The problem
Copy everything from the row containing "You are a GUI agent. The screenshot is 442×868." down to the row containing "gra bingo online (252, 542)", changing "casino" to "kasino" and keeping everything else the same.

Material supplied
********

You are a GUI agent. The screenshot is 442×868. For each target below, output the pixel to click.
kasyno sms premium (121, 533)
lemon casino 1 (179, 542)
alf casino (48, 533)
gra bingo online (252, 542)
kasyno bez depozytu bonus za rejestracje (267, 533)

********

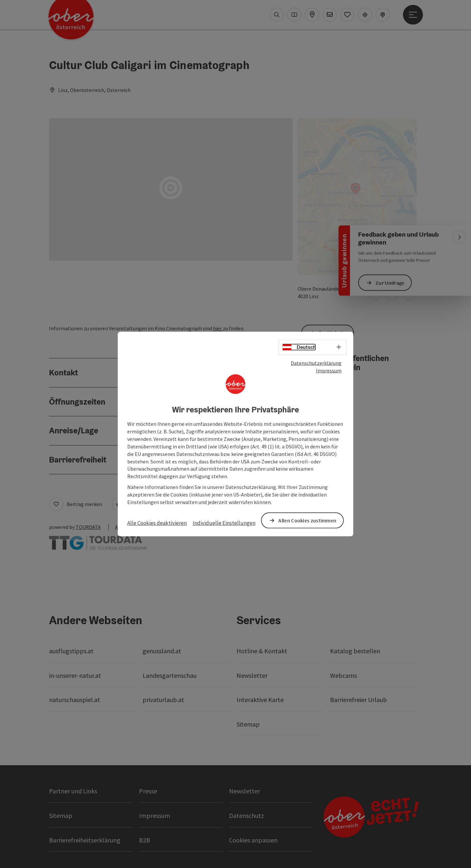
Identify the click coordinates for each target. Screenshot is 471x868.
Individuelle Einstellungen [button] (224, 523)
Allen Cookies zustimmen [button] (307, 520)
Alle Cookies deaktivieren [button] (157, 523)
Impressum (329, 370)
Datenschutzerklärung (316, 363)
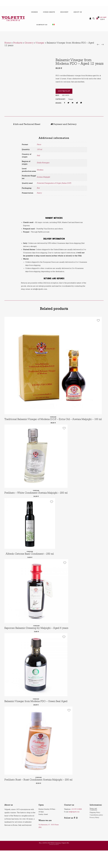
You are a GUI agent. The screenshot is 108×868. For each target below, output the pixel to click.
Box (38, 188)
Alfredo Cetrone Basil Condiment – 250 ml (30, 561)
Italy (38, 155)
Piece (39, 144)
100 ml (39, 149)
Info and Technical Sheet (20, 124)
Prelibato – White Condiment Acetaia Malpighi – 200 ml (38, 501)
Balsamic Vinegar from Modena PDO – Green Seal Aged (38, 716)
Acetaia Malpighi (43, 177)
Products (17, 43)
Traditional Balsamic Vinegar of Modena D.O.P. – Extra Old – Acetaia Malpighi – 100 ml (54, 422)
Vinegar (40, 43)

********

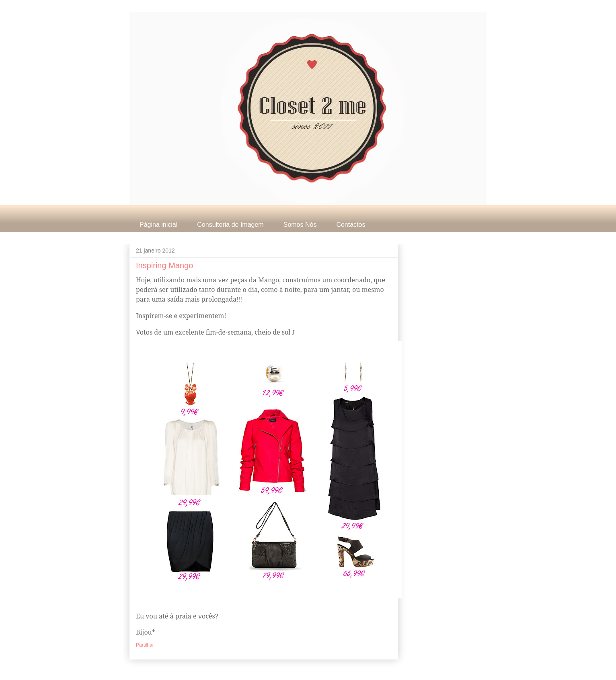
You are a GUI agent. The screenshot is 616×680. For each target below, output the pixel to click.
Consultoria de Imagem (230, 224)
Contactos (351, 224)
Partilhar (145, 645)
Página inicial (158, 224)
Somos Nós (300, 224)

********

Completed exercise
You are a GUI agent. The screenshot is 442×868. For each target below, output the pixel to click.
kasyno sms premium (121, 533)
lemon kasino 1 (179, 542)
alf kasino (48, 533)
gra bingo online (252, 542)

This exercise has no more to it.